Activity - Transcribe the entries below without changing a word, and omit every picture.

Dataset excerpts -
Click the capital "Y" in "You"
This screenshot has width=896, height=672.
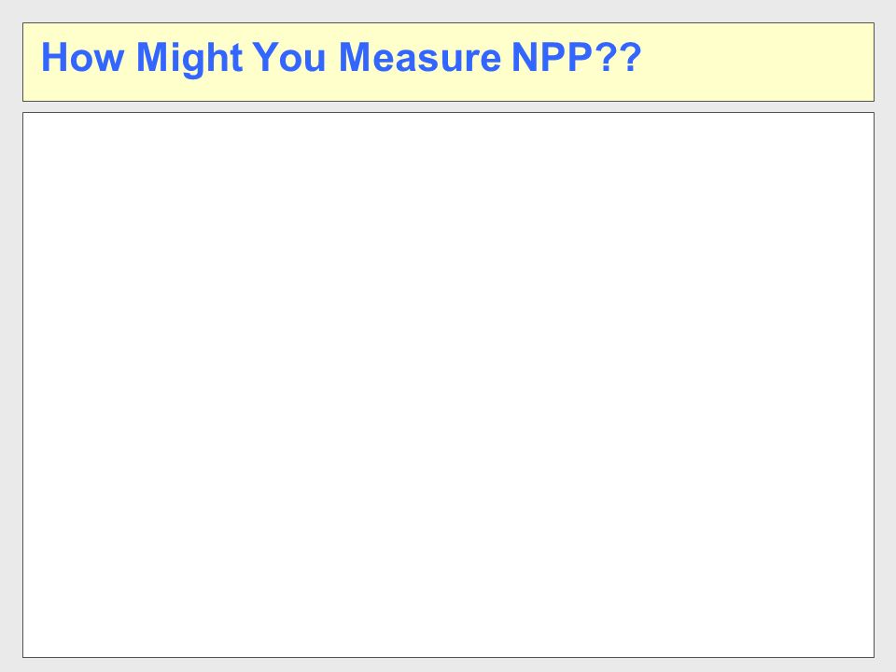(265, 58)
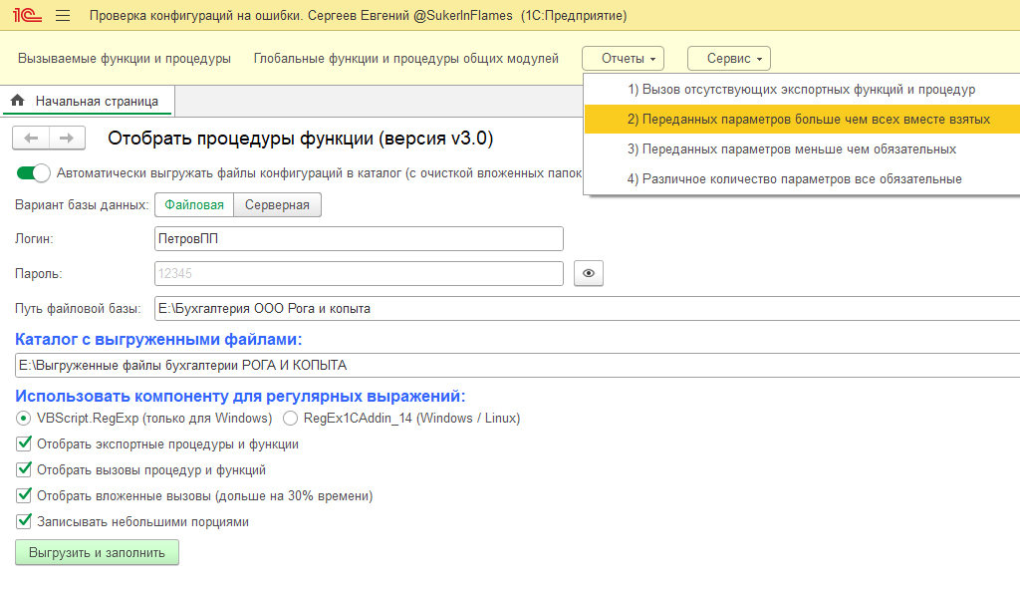Expand the Отчеты dropdown button
Viewport: 1020px width, 590px height.
(x=623, y=59)
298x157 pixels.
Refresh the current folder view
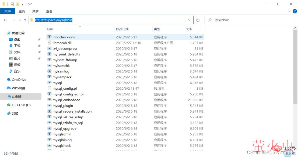198,20
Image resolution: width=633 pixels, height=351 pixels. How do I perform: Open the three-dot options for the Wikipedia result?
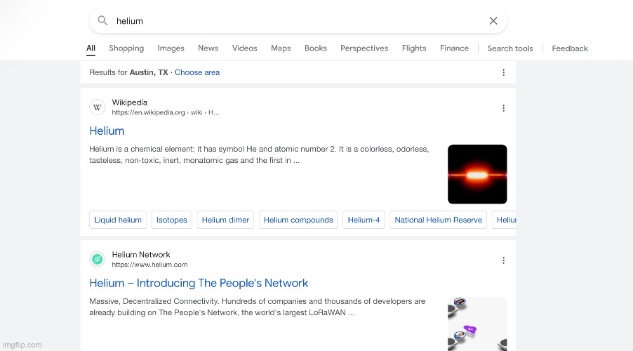click(503, 108)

The completed task -
Click the capital "Y" in "You"
This screenshot has width=896, height=672.
(265, 58)
Expand the Отчеты dropdown button
Viewport: 1020px width, 590px height.
(x=623, y=59)
298x157 pixels.
Refresh the current folder view
198,20
Image resolution: width=633 pixels, height=351 pixels. How do I perform: Open the three-dot options for the Wikipedia result?
click(503, 108)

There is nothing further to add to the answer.